A. Physical Exam
(relevant to functional deficits)
• Weight, height, weight loss/gain
• Cardiopulmonary examination
• Musculoskeletal examination (arm and leg strength; range of motion)
• Neurological examination; gait, balance and coordination
B. History of amputation
• Diagnosis/Reason for amputation(s)
• Date of amputation(s)
• Side of amputation(s)
• Clinical course
• Therapeutic interventions and results
C. Functional Deficits
Symptoms limiting ambulation/dexterity
• Medical history relevant to deficit(s)
• Activities of daily living (ADL) and how impacted by deficit(s)

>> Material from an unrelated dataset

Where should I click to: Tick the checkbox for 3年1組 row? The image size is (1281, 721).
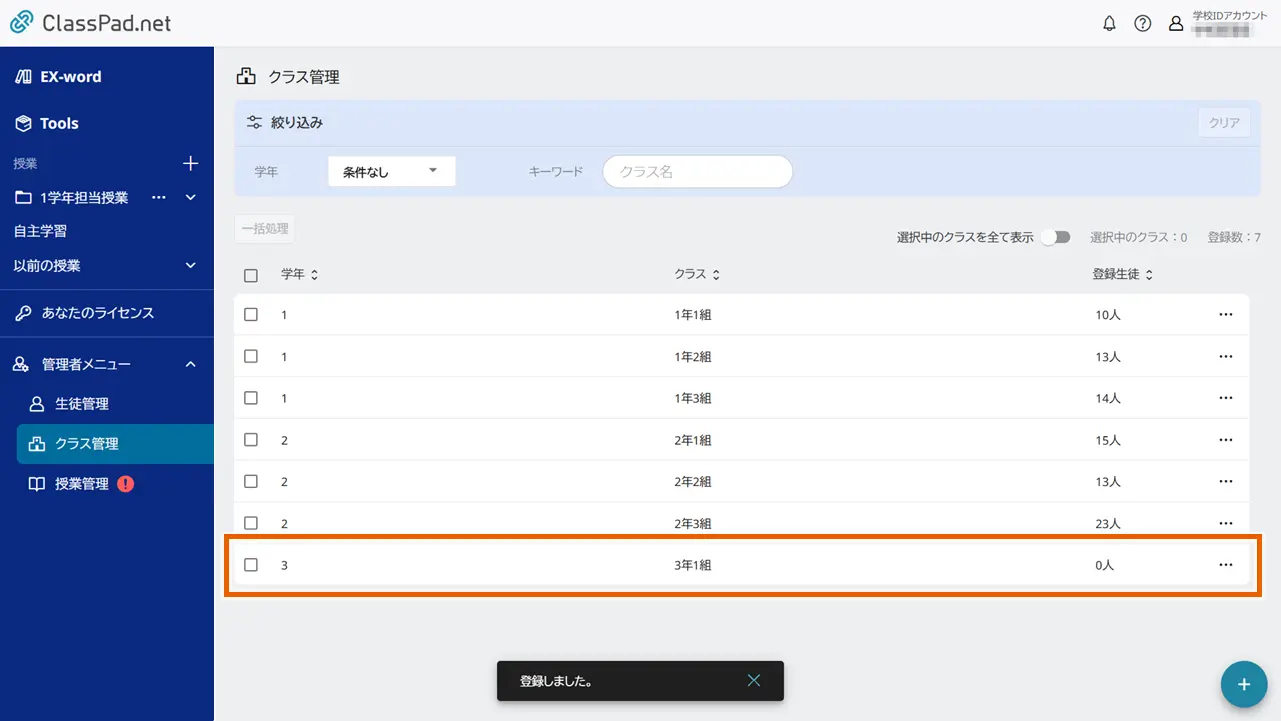(x=251, y=565)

• Diagnosis causing these symptoms
• Other comorbidities
• Other ambulatory assistance currently used (wheelchair, walker, cane, caregiver, etc. with/without prosthesis)
D. Functional level
Describe patient’s ADL on a typical day in terms of functional capability (see section E for lower extremity)

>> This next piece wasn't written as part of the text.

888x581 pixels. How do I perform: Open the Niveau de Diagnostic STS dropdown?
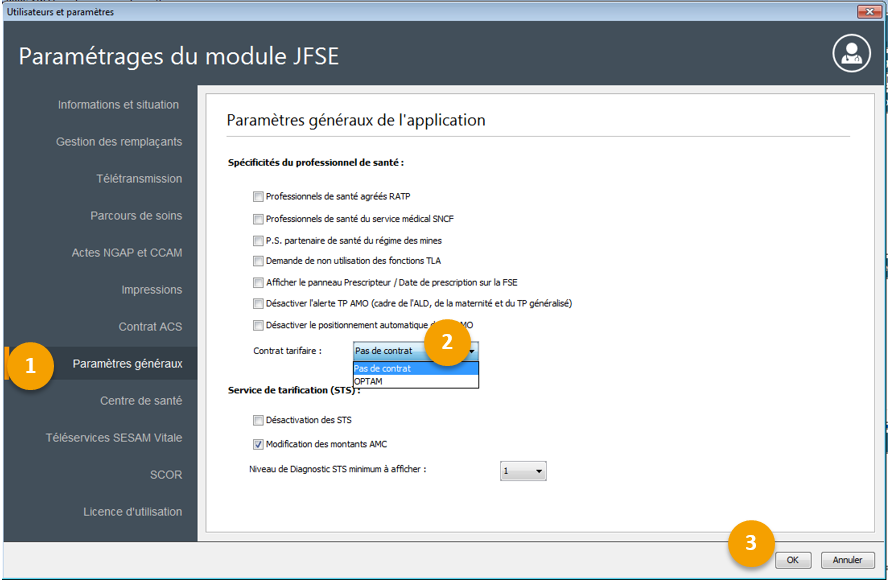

• Patient’s functional capabilities prior to amputation
• Patient’s current functional capability
• Patient’s expected functional potential with use of the new prosthesis and explanation for the difference (if any)

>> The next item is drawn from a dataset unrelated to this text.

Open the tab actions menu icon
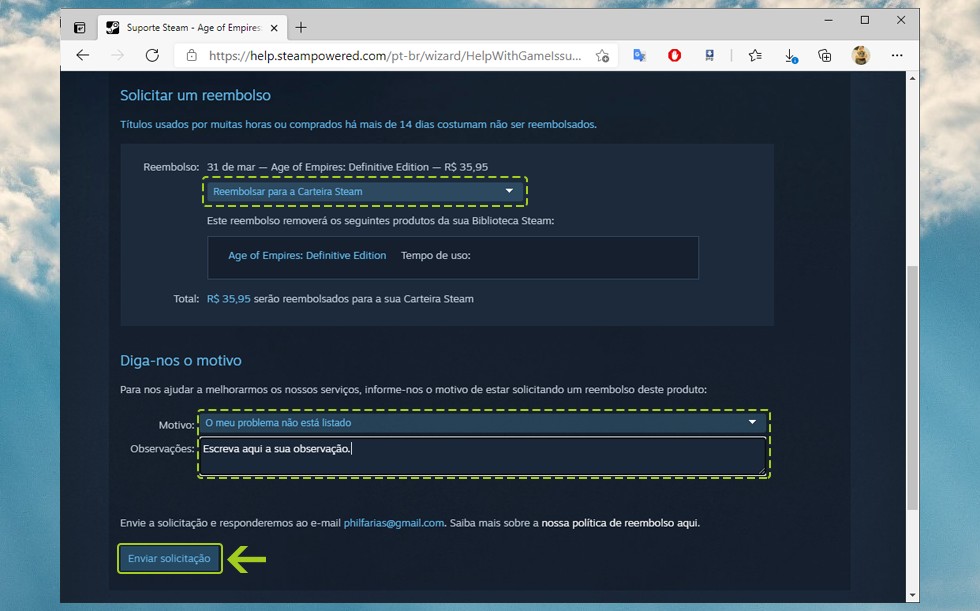The height and width of the screenshot is (611, 980). (80, 27)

E. Motivation to use prosthesis
Describe patient’s desire to use the new prosthesis or to ambulate (if lower extremity)
F. Describe the condition of the residual limb
• Is there skin irritation, breakdown, or infection?
• Are limb volume changes occuring?
• Is there swelling, weight fluctuations, or muscle change?
• Is the limb fully healed?
G. Condition/status of current prosthesis/component
Why is a replacement needed?
• If the current prosthesis/component is worn or broken, describe which component needs to be evaluated for repair/replacement
• If the patient’s condition has changed, describe why the current prosthesis/component is no longer appropriate
Examples: skin irritation, limb volume change, weight gain/loss, decreased stability
If the patient’s functional level has changed, describe why the current prosthesis/component will not allow the patient to achieve the desired function (see section D for descriptions)
H. Patient’s past experience with prosthesis
• Which other prosthesis/components have been tried in the past?
• Describe any problems patient expienced (e.g. barriers to ambulation, balance, stumble, inability to perform activities, problems with back or sound side limb)
I. Recommendation for new prosthesis/component(s) based on your functional level evaluation-Section D.
This should be part of your treatment plan. You do not need to specify the brand of device.